„Wieso Verehrer?", murmelte die Archäologin, während sie Regnus folgte, der mit einer Handbewegung einen Stuhl von einem Bücherstapel befreite und sich rittlings darauf niederließ. Dann glitten seine Augen betont langsam an ihrem Körper hinab, schließlich meinte er: „Es ist nett, daß du einem älteren Kameraden ein wenig Freude bereiten willst, aber als kleine — sozusagen taktische — Information: du bist nur mit einem, sagen wir einmal, ziemlich durchsichtigen Nachthemd bekleidet. Nicht, daß du daran etwas ändern sollst", fügte er mit einem Grinsen hinzu. Lysande starrte ihn für einen Moment an, wieder fiel ihr ein, wie er so wie jetzt dagesessen hatte, vor fünf Jahren. Sie war gerade nach einem harten Tag in Abargarlas nach Hause gekommen, müde, teilweise durchnäßt wegen eines Wassereinbruches in der Ruine und deprimiert, weil Camilla endgültig gegangen war. Sie schloß die Tür auf, entzündete eine der Öllampen an der Wand und hätte sich beinahe zu Tode erschreckt, als da plötzlich der Mann saß. Doch ihre Furcht währte nur einen Augenblick, dann riß sie ein Messer aus ihrem Gürtel (das sie immer dafür verwendete, um den gröbsten Schmutz von Steinreliefs zu kratzen) und stürzte sich auf den vermeintlichen Eindringling. Denn was sonst sollte er sein, wo er sich doch widerrechtlich in ihrer Wohnung befand? Doch die Hand mit dem Messer fuhr ins Leere, weil der Mann katzengleich auswich und ehe sie es sich versah, hatte er ihr den Arm auf den Rücken gedreht und ihr das Messer entwunden. Dann ließ er sie los und meinte anerkennend: „Ich denke, wir haben die richtige Wahl getroffen... wieder einmal."

Damit reichte er ihr das Messer zurück und meinte mit einem Grinsen: „Aber nicht wieder stechen, da könnte ja einer von uns beiden verletzt werden..."

Nun ließ sich die Kaiservolk-Frau auf das ungemachte Bett fallen und anstatt ungehalten zu reagieren oder sich etwas überzuziehen, erwiderte sie teilnahmslos: „Was willst du..."

Regnus erhob sich langsam, dann setzte er sich vorsichtig neben die Archäologin, sein Grinsen war verschwunden. „Hast du aus demselben Grund geweint, weswegen du dich auch noch nicht offiziell bei uns zurückgemeldet hast?"

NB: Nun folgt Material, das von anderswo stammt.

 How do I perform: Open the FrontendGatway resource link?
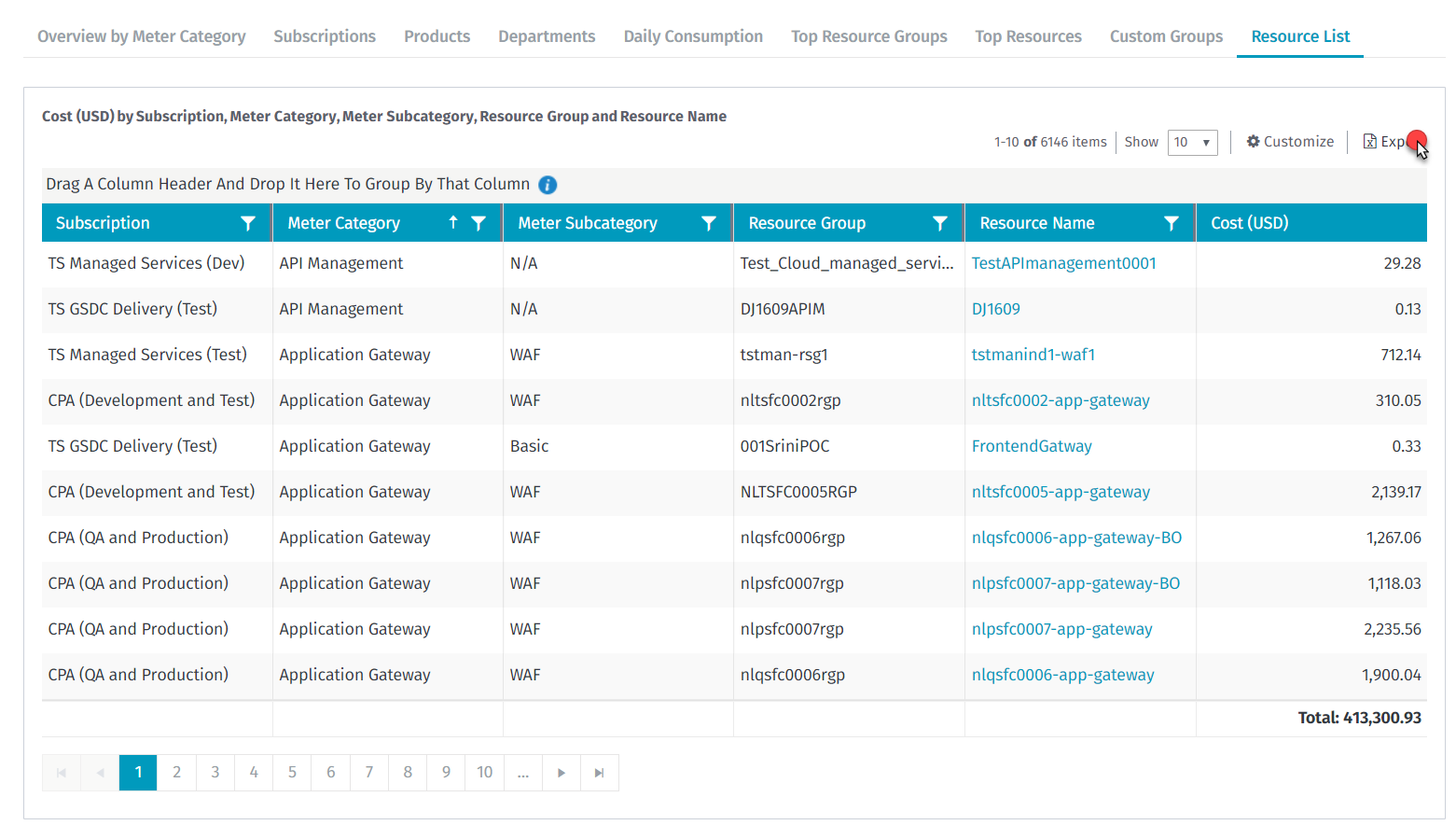click(1032, 446)
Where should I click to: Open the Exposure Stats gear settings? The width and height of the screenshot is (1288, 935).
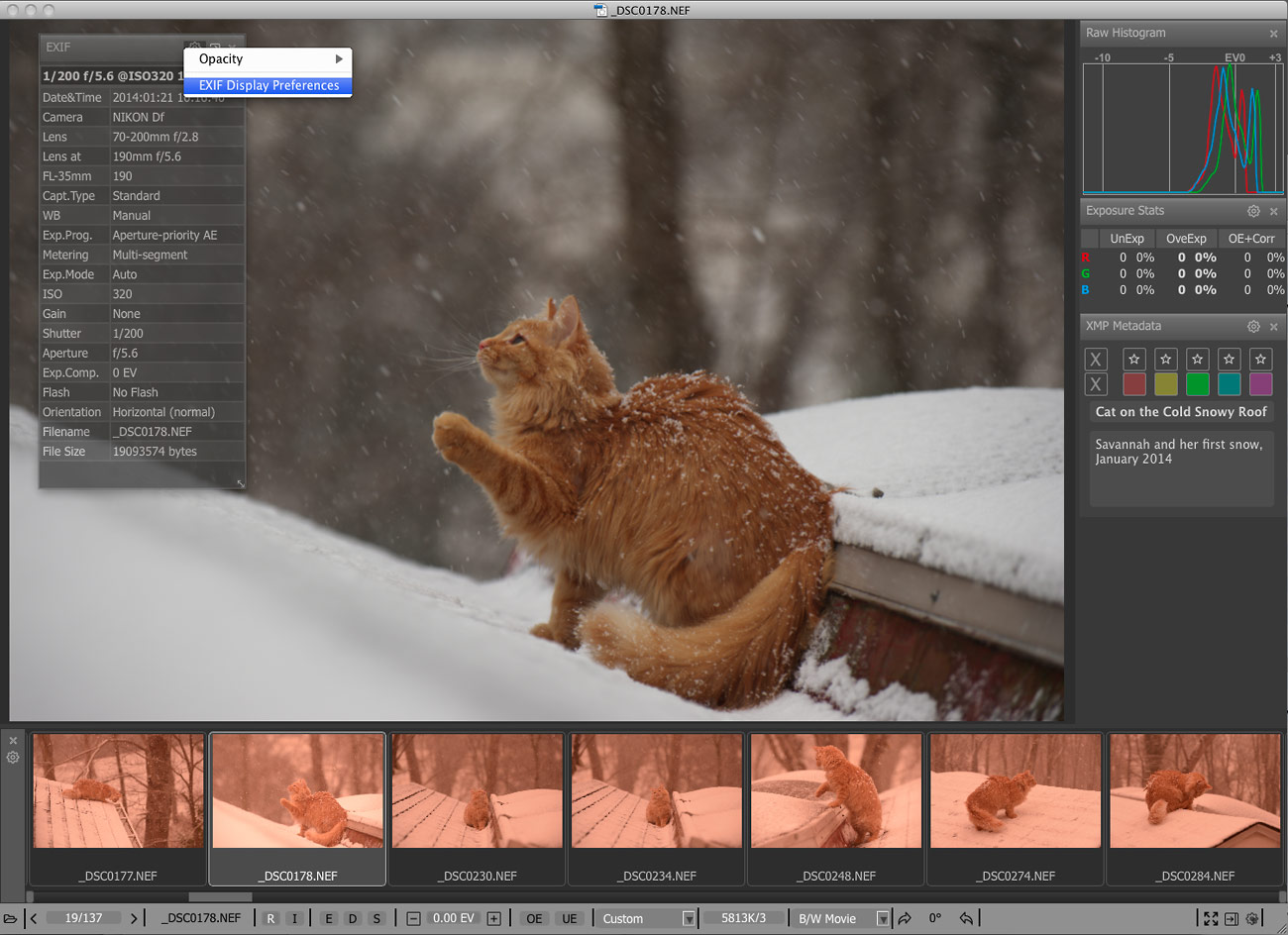pyautogui.click(x=1253, y=211)
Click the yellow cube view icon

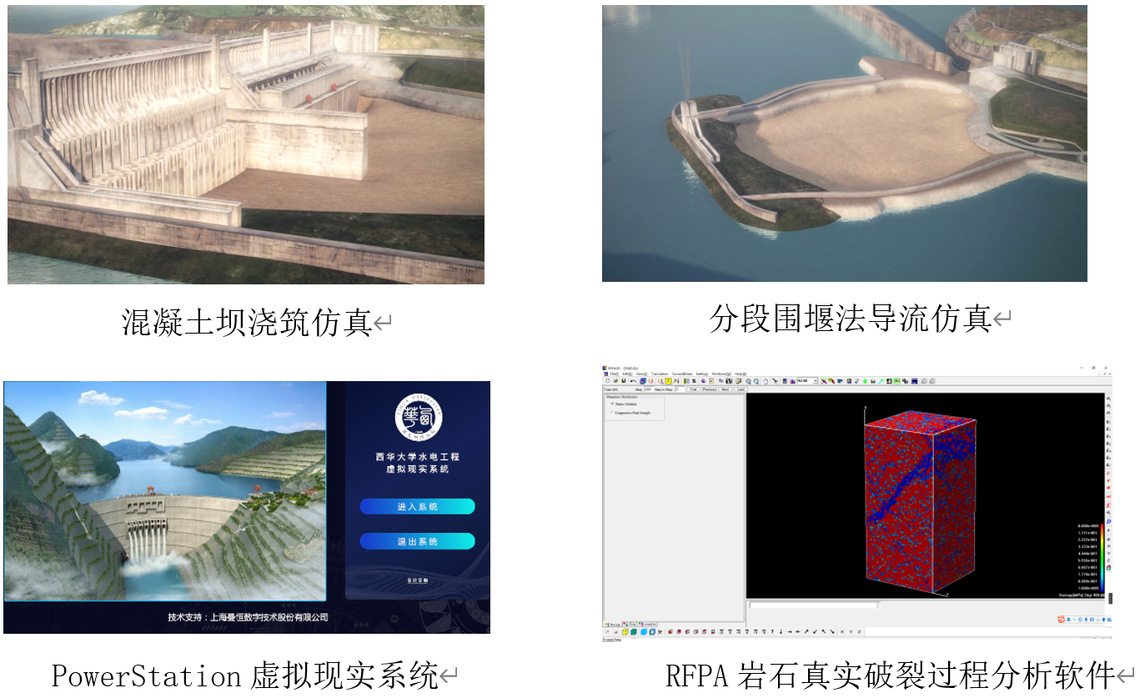coord(625,632)
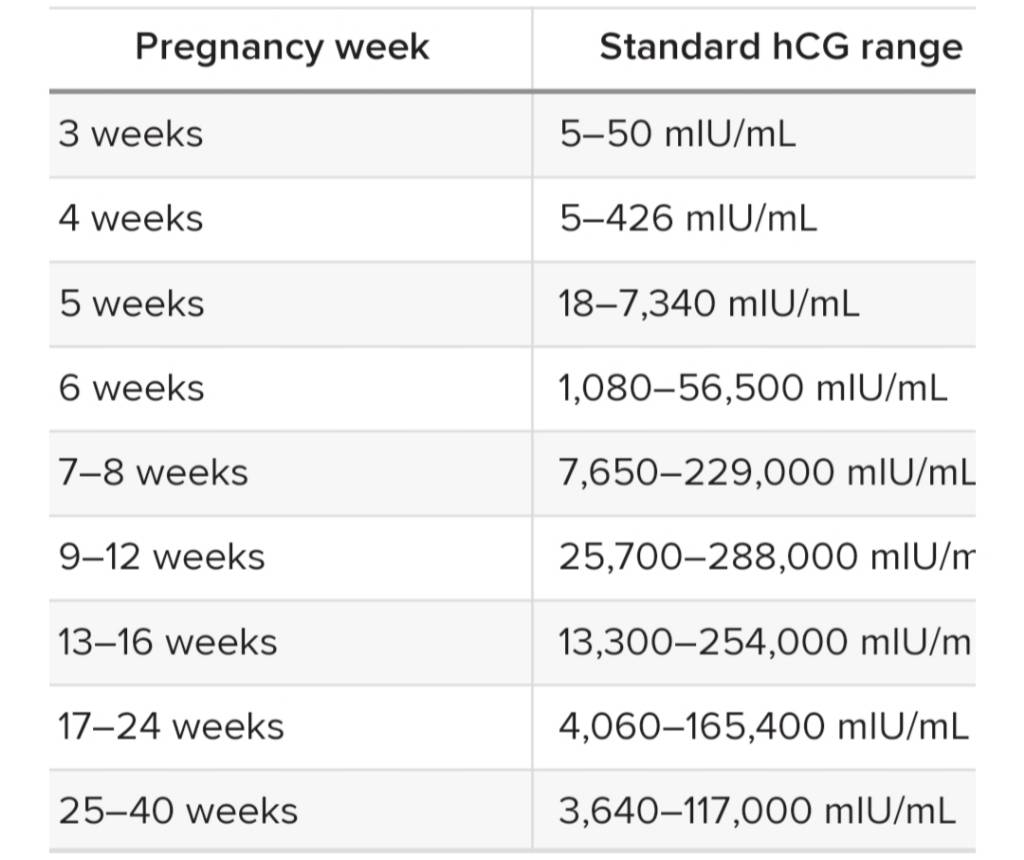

Wieder starrte Lysande den Mann neben ihr an, hatte sie überhaupt verstanden, was er gesagt hatte? Schließlich wandte sie den Kopf ab, ihre Schultern zuckten und sie bedeckte ihr Gesicht mit den Händen. Sie hatte geglaubt, keine Tränen mehr zu haben, mit denen sie den Verlust ihrer Geliebten hätte beweinen können, doch der Schmerz drohte sie einmal mehr zu überwältigen. Regnus saß zuerst nur still neben ihr, nach einer Zeit legte er ihr ungewohnt sanft einen Arm um die Schultern, bis sich die junge Frau umwandte und ihren Kopf an seine Brust legte. Während der Mann Lysande sanft über die Haare streichelte, murmelte er: „Ich bin wirklich vom Pech verfolgt. Da sitze ich nun, im Arm eine schöne Frau, und mime den großen Beschützer. Normalerweise ist die Frau nun total dankbar, was sie dem Retter unter anderem dadurch beweist, daß sie ihm ihren Körper darbietet auf der Suche nach Liebe und Geborgenheit. Und was ist bei mir? Die Frau in meinem Arm mag nur Frauen... ich frage dich, ist das Leben nicht eine einzige Ungerechtigkeit?"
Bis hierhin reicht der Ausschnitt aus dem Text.